— Begin —

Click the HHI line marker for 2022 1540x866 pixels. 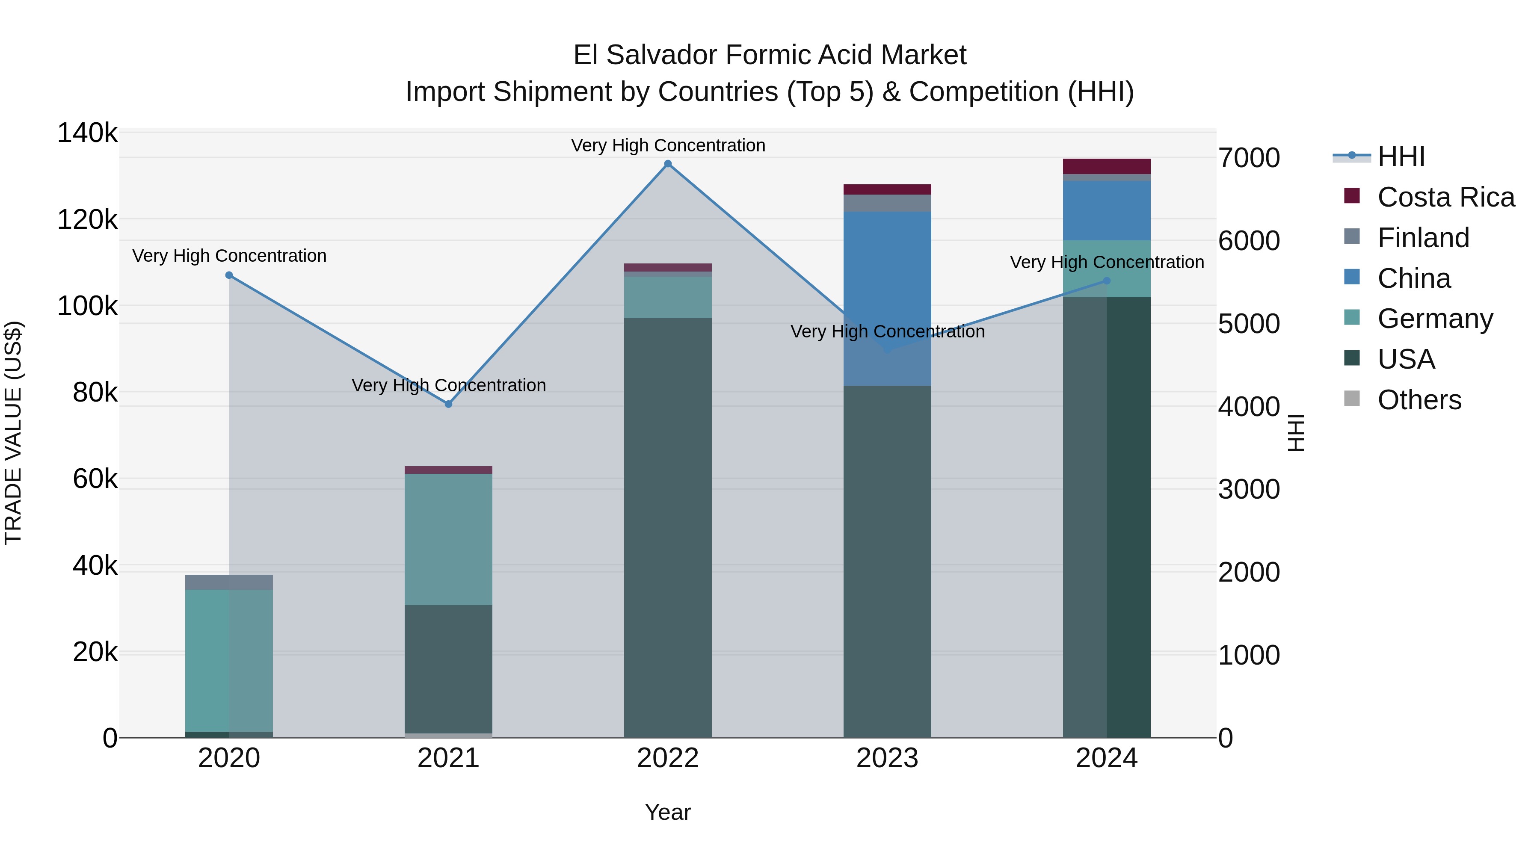click(x=668, y=164)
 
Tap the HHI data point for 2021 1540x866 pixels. click(x=448, y=404)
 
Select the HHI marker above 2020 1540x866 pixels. click(x=229, y=275)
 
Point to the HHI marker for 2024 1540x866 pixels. click(x=1107, y=281)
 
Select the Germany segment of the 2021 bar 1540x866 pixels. click(x=448, y=539)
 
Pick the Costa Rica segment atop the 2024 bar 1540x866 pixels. click(x=1107, y=166)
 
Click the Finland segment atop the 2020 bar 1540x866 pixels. click(x=229, y=582)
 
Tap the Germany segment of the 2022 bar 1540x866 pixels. click(x=668, y=297)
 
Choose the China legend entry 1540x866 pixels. click(x=1414, y=278)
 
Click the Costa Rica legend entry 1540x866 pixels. click(x=1445, y=197)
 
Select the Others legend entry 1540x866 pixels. click(x=1419, y=400)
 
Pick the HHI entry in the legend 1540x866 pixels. click(x=1401, y=157)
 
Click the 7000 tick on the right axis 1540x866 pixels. click(x=1249, y=158)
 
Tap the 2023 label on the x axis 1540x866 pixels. click(x=887, y=758)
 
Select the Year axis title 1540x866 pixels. click(x=668, y=812)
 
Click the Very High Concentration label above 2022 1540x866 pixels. click(x=668, y=145)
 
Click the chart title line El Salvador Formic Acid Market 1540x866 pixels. click(x=770, y=55)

— End —

■ **Task to carry out**
Starting at the line with "Click the Very" and continuing through the last line above, write the lines out again with "annotation" substituted for "label" and everything else left as it is.

■ **Complete answer**
Click the Very High Concentration annotation above 2022 1540x866 pixels. click(x=668, y=145)
 
Click the chart title line El Salvador Formic Acid Market 1540x866 pixels. click(x=770, y=55)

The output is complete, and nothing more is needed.